Thistle oil field

The Thistle oil field is a large oil field in the northern sector of the North Sea. The oil field, discovered in September 1972 by Signal Oil and Gas Company,[1] is produced over the Thistle Alpha platform, located 125 nautical miles northeast of Sumburgh, Shetland Islands and 275 nautical miles Northeast of Aberdeen, Scotland.

Licence P236 was awarded as part of the UKCS fourth round in 1972, and the first well on the site was drilled and completed in July 1973 when the Thistle oil field was confirmed as a commercial discovery. The oil has a gravity of 38.4°API.[2] The oil field is estimated to have a reserve of roughly 824 million barrels of oil.[3] The nearby Deveron field, also produced over the Thistle Alpha platform, was discovered in 1972 following the successful completion of a second well on the site. A 1997 seismic re-interpretation site's estimated the reserves to be roughly 61.3 million barrels of oil.[4]

Production commenced for partners BNOC, Britoil and BP on the site in 1978. Ownership of the operations licence for the site was subsequently transferred to DNO in 2003, followed by Lundin in 2004 before the de-merging of Lundin's UK assets in 2010, when EnQuest became the operator. The site is currently operated in partnership between EnQuest and BP, with EnQuest holding over 99% of the total ownership of the site.[5]

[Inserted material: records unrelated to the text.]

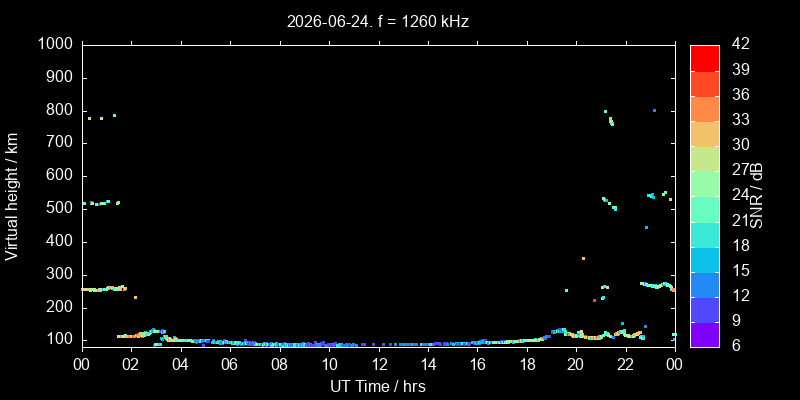Click the 'Virtual height / km' axis label
The width and height of the screenshot is (800, 400).
[12, 196]
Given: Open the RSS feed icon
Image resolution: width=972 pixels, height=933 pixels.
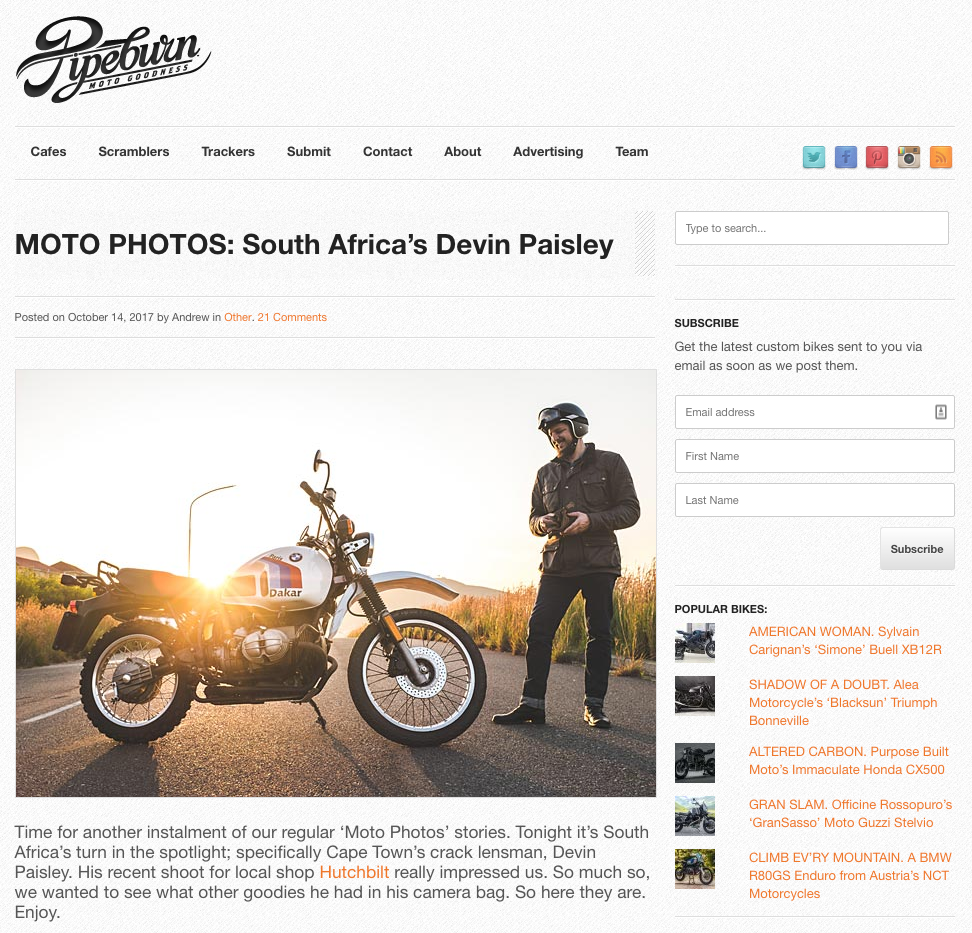Looking at the screenshot, I should tap(940, 157).
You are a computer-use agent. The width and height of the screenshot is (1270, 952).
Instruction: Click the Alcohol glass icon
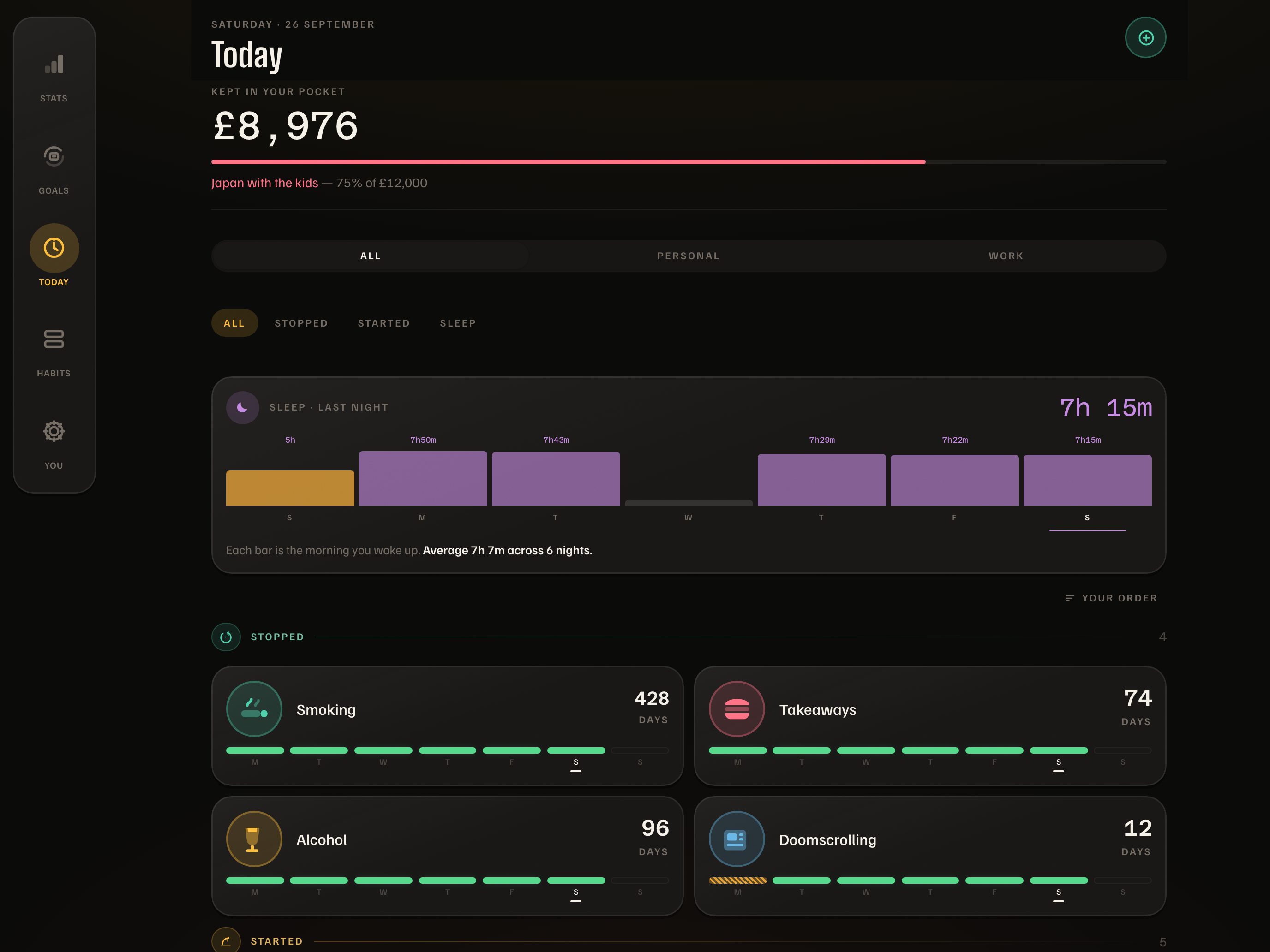click(254, 839)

  1. ^ Department of Trade and Industry, North Sea Oil and Gas: A Report to Parliament, 1973, p. 2.
  2. ^ Department of Trade and Industry (1994). The Energy Report. London: HMSO. pp. 90, 142. ISBN 0115153802.
  3. ^ Gluyas, Jon G.; Hichens, H. M. (2003). United Kingdom Oil and Gas Fields: Commemorative Millennium Volume. Geological Society. ISBN 9781862390898.
  4. ^ Gluyas, Jon G.; Hichens, H. M. (2003). United Kingdom Oil and Gas Fields: Commemorative Millennium Volume. Geological Society. ISBN 9781862390898.